Items from a data source

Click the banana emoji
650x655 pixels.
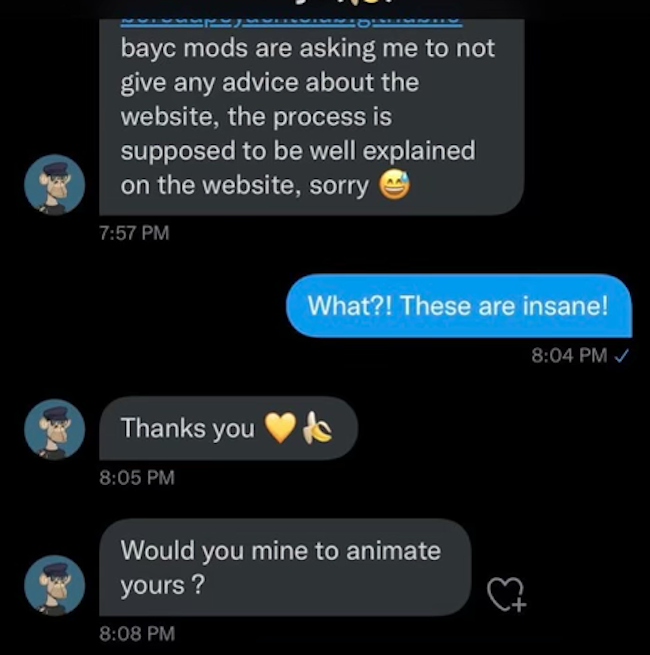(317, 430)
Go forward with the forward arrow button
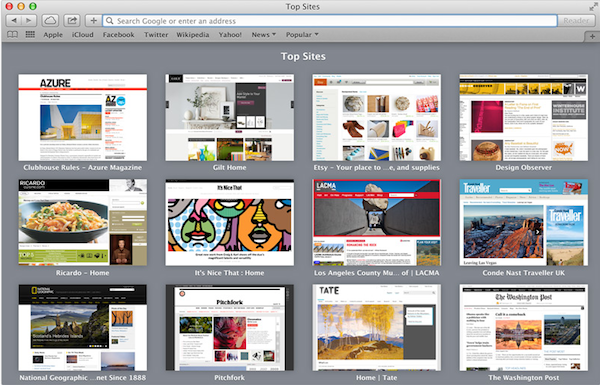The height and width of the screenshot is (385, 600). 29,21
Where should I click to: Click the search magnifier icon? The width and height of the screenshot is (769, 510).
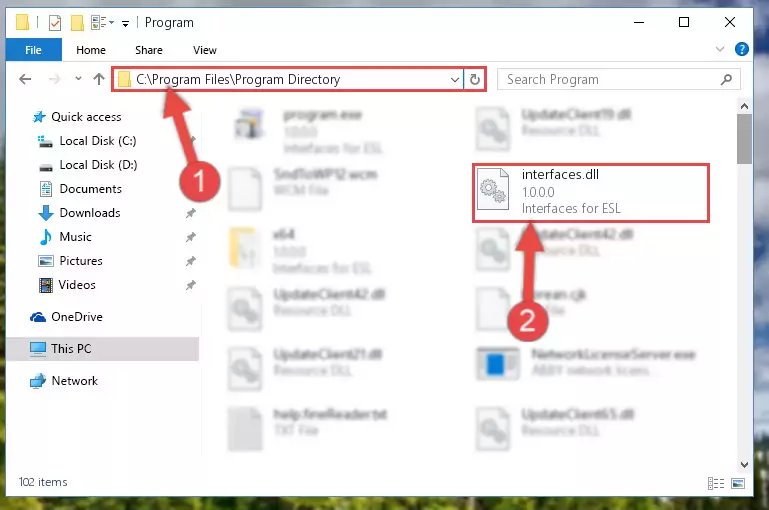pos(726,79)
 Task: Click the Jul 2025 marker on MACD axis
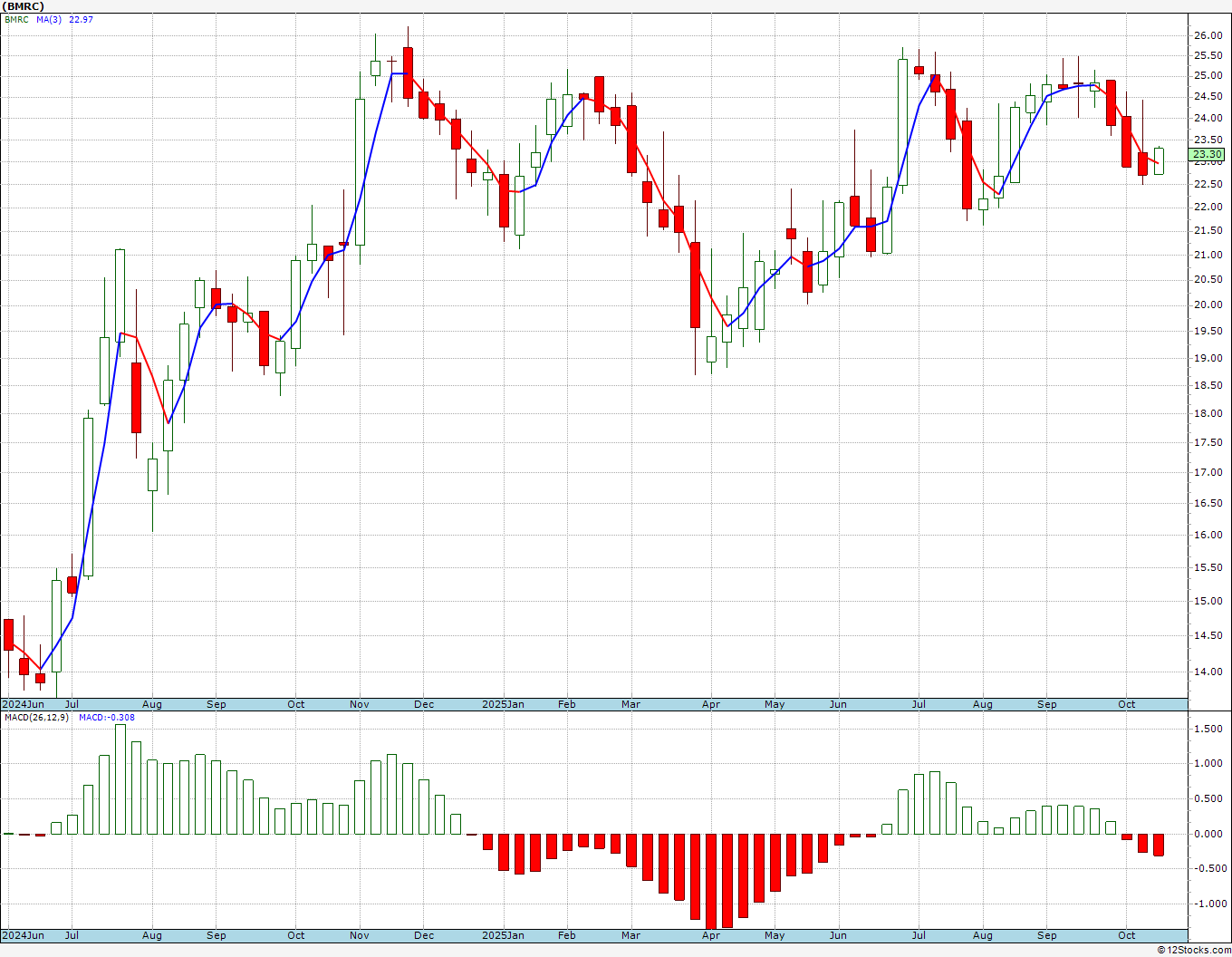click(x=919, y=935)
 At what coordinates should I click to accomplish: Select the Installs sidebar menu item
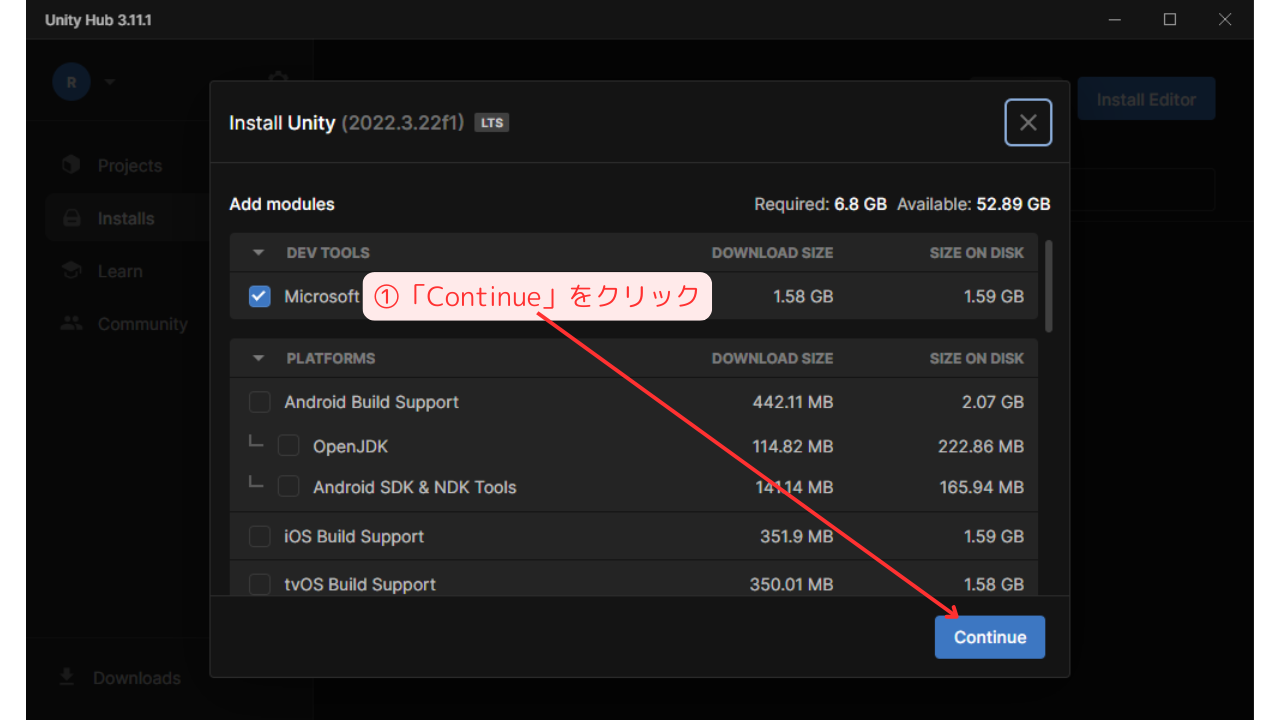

§ WORK ITEM
The records above need to be restated word for word, with the pictures left out.

§ COMPLETED EXERCISE
Click the banana emoji
650x655 pixels.
(317, 430)
Go forward with the forward arrow button
The height and width of the screenshot is (385, 600). 29,21
Where should I click to: Click the search magnifier icon? The width and height of the screenshot is (769, 510).
pos(726,79)
 Task: Click the Jul 2025 marker on MACD axis
click(x=919, y=935)
 At what coordinates should I click to accomplish: Select the Installs sidebar menu item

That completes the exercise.